[GIVEN RECORDS Boundary: Start]

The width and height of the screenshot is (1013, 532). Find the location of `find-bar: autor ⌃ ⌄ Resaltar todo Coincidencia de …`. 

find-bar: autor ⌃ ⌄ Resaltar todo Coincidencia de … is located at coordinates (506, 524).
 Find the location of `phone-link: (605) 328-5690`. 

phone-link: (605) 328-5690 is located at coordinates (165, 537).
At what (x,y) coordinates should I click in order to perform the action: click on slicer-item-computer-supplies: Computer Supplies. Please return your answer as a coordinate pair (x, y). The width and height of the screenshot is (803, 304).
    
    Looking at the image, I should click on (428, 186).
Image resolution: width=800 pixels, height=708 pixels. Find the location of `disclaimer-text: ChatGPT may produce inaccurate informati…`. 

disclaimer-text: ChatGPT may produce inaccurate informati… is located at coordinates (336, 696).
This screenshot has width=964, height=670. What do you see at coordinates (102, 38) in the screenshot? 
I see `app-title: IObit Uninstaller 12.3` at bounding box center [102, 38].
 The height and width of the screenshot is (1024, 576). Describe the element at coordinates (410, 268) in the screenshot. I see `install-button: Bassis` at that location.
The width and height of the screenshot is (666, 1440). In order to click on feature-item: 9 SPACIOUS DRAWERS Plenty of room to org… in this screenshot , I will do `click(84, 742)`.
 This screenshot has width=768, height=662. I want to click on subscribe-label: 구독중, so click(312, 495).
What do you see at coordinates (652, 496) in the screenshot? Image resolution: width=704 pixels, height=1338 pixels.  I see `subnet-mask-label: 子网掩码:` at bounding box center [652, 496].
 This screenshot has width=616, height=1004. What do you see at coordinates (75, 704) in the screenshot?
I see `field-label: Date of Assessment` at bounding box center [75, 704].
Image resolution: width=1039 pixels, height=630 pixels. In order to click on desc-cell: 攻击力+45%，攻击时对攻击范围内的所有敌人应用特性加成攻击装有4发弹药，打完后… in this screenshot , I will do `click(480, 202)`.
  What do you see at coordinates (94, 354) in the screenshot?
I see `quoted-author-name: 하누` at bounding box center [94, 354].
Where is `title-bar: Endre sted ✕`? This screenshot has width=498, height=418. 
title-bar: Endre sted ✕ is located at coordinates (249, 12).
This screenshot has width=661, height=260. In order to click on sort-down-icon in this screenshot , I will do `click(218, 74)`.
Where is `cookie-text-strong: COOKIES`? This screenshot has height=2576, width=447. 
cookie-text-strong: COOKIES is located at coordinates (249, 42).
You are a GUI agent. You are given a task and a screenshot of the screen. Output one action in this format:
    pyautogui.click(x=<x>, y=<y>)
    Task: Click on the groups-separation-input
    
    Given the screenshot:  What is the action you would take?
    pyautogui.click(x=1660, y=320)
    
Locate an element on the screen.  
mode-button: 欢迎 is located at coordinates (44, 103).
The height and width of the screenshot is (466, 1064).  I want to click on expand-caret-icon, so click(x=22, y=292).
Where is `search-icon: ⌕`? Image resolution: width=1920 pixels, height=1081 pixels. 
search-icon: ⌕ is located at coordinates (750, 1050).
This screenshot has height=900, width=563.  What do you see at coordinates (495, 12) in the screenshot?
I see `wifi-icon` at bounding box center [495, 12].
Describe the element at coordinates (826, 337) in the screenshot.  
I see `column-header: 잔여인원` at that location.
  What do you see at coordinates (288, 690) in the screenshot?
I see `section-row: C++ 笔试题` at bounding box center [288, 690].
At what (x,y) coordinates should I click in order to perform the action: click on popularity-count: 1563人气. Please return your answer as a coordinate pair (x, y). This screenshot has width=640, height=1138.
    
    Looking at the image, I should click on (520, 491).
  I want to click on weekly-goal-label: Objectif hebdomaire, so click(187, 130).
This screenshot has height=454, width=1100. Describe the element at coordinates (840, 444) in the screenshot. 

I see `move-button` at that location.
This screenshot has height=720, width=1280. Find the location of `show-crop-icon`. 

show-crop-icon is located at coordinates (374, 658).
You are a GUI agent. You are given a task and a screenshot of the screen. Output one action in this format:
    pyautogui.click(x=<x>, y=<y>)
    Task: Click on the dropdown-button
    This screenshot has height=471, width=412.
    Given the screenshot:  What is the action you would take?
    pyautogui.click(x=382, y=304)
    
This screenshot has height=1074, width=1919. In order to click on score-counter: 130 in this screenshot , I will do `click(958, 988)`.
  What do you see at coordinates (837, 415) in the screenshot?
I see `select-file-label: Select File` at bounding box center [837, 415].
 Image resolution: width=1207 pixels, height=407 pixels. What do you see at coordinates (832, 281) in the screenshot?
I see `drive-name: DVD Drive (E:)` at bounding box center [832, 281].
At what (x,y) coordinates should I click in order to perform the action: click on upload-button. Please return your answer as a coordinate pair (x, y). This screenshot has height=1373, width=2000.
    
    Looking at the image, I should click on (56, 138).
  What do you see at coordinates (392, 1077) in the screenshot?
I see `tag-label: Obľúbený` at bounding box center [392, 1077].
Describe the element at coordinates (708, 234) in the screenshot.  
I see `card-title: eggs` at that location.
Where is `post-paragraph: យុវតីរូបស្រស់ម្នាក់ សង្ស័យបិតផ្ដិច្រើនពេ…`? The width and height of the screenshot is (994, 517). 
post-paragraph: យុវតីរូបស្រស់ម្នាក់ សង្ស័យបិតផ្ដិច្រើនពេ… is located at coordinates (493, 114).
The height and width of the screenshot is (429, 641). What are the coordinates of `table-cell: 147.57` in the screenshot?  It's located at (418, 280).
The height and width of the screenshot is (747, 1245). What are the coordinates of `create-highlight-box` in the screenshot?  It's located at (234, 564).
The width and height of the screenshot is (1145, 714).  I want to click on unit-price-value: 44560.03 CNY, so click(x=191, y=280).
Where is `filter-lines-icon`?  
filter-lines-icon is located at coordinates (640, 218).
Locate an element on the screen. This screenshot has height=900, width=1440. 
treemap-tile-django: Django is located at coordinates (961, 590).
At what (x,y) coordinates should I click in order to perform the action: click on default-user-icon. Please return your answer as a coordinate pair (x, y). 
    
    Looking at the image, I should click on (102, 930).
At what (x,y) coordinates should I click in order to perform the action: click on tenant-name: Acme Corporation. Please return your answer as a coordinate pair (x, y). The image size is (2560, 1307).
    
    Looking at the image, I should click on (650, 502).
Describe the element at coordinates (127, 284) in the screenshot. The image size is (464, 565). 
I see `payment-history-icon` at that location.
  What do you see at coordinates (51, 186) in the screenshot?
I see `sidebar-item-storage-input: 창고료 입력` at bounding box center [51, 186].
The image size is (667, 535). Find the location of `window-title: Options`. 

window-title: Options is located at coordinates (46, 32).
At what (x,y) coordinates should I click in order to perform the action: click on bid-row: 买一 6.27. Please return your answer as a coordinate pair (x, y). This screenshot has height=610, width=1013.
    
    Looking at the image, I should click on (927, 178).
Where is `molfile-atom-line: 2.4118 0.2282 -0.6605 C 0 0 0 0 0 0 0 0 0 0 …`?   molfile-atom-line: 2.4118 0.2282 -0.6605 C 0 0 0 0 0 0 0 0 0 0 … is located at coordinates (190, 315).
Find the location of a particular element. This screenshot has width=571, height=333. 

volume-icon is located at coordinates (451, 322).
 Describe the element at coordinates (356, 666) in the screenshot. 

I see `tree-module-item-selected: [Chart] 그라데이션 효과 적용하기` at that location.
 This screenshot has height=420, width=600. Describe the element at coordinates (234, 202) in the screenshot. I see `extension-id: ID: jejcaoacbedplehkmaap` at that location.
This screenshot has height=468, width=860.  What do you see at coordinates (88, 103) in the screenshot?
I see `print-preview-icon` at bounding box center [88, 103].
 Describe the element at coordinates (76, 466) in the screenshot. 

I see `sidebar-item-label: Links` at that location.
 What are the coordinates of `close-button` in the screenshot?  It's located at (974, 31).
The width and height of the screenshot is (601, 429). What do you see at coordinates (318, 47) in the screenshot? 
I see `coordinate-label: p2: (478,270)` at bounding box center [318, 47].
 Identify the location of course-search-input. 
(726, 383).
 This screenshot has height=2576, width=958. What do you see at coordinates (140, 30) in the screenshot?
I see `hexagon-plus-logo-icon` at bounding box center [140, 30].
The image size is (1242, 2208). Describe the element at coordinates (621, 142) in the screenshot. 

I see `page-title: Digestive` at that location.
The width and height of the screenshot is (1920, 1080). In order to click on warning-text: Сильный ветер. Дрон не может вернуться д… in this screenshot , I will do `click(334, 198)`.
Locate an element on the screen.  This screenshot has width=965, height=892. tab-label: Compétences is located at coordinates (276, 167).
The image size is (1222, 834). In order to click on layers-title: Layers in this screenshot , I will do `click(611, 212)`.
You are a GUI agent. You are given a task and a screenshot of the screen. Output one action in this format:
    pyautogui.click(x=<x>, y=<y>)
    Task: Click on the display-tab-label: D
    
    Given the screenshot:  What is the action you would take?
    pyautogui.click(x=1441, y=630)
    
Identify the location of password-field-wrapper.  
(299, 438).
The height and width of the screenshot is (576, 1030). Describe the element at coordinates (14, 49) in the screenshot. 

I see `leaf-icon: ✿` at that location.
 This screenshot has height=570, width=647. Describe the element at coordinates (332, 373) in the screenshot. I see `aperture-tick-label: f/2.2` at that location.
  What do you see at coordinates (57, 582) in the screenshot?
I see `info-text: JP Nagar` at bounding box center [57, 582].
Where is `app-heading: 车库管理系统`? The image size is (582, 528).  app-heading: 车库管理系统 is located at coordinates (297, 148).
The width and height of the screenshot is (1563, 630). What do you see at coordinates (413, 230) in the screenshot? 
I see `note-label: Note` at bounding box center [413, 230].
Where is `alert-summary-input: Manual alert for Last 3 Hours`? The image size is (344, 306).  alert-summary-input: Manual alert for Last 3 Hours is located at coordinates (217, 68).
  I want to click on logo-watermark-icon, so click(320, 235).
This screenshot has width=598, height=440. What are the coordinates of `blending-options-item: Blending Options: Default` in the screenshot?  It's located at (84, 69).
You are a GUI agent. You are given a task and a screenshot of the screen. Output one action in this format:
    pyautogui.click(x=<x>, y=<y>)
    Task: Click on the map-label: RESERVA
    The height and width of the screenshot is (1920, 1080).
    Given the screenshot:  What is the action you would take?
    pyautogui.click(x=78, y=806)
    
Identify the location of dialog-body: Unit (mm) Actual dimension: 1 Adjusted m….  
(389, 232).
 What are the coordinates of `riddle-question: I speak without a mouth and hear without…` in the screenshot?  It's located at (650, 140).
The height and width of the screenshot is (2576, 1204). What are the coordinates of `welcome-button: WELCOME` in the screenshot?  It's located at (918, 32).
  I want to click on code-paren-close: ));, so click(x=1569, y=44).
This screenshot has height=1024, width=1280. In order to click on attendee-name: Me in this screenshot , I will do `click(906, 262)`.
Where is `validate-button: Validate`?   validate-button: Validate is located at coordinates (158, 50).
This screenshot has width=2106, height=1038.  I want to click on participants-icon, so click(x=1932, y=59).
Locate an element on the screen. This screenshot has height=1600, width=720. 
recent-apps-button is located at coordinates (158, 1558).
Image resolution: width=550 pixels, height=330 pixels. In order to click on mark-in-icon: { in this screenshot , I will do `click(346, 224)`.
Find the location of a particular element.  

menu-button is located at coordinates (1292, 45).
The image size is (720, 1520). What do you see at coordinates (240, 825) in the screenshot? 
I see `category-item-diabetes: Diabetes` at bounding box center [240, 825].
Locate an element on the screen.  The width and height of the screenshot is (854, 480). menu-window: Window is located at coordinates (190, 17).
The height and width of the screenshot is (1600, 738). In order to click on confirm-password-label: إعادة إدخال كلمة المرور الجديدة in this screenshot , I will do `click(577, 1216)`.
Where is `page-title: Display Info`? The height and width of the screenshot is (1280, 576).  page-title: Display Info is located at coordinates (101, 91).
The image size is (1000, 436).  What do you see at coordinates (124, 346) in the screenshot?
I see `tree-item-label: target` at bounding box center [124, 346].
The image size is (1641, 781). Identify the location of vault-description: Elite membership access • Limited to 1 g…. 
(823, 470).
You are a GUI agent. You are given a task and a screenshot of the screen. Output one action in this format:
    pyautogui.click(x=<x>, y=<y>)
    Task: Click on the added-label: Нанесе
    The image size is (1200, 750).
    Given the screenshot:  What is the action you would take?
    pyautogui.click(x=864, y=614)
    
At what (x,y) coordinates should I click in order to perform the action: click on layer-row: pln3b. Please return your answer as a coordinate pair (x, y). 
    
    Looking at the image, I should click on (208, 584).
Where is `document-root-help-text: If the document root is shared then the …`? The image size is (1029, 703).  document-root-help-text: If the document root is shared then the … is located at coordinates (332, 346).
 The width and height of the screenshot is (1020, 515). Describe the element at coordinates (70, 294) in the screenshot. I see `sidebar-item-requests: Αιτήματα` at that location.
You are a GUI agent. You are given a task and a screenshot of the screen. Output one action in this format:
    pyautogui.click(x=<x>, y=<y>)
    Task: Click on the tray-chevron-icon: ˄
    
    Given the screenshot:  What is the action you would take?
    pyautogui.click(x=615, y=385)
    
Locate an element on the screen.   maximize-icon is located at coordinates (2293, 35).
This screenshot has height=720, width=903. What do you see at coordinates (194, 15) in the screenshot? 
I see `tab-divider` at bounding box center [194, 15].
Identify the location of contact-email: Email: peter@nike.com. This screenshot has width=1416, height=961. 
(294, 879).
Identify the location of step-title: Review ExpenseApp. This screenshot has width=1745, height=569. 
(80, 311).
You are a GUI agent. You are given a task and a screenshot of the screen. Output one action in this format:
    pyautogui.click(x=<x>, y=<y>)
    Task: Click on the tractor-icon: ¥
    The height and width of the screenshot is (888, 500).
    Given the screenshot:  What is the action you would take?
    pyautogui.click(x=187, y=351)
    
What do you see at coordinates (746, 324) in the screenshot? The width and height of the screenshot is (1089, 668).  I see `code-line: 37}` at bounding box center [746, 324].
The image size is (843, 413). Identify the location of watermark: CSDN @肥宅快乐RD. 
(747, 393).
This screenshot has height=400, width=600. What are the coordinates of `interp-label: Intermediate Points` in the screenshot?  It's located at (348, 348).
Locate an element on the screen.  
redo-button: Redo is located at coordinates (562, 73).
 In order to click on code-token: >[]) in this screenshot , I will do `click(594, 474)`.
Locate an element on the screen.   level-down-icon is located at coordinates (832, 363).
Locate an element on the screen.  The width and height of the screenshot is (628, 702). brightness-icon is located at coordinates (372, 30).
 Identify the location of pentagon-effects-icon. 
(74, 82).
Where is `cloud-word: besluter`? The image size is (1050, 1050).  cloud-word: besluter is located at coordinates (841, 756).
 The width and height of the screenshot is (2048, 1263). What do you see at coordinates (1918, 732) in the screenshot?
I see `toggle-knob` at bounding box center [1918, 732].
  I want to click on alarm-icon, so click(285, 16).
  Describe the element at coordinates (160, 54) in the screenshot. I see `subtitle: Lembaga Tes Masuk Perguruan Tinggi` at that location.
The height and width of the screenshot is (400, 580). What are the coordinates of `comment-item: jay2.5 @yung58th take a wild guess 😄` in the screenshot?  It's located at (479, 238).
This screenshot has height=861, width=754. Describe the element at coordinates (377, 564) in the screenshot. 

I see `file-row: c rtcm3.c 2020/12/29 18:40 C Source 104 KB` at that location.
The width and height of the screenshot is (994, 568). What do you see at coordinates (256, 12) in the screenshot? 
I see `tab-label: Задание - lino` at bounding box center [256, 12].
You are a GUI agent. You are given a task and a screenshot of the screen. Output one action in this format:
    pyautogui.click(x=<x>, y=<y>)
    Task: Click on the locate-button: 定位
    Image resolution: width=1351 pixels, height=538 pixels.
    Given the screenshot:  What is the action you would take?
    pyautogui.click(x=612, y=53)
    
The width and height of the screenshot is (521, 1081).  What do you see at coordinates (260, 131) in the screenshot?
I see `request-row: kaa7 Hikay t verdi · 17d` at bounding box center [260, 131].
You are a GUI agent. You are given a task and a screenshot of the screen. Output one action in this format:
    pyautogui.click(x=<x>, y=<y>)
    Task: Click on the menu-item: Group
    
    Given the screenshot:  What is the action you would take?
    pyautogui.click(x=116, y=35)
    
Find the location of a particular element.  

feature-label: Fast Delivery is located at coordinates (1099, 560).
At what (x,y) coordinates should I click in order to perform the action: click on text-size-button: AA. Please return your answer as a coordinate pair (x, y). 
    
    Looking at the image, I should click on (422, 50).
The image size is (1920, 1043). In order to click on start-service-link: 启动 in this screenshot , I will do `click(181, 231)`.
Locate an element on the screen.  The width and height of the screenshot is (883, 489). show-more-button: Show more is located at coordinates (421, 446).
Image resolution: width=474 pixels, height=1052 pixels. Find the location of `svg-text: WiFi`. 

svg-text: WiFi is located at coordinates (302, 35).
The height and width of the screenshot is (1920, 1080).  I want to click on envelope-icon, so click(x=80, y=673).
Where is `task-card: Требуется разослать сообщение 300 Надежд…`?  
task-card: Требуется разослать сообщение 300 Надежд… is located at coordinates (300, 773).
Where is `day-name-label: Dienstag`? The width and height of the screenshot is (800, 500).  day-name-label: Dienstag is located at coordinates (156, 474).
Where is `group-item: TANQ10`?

[GIVEN RECORDS Boundary: End]

EXERCISE BRIEF :: Can you put everything in the data from the line containing "This screenshot has height=468, width=860." down to the line containing "center [318, 47].", both included, into a numbered list, leaving out blank lines?

COMPLETED TASK ::
1. This screenshot has height=468, width=860.  What do you see at coordinates (88, 103) in the screenshot?
2. I see `print-preview-icon` at bounding box center [88, 103].
3.  Describe the element at coordinates (76, 466) in the screenshot. 
4. I see `sidebar-item-label: Links` at that location.
5.  What are the coordinates of `close-button` in the screenshot?  It's located at (974, 31).
6. The width and height of the screenshot is (601, 429). What do you see at coordinates (318, 47) in the screenshot? 
7. I see `coordinate-label: p2: (478,270)` at bounding box center [318, 47].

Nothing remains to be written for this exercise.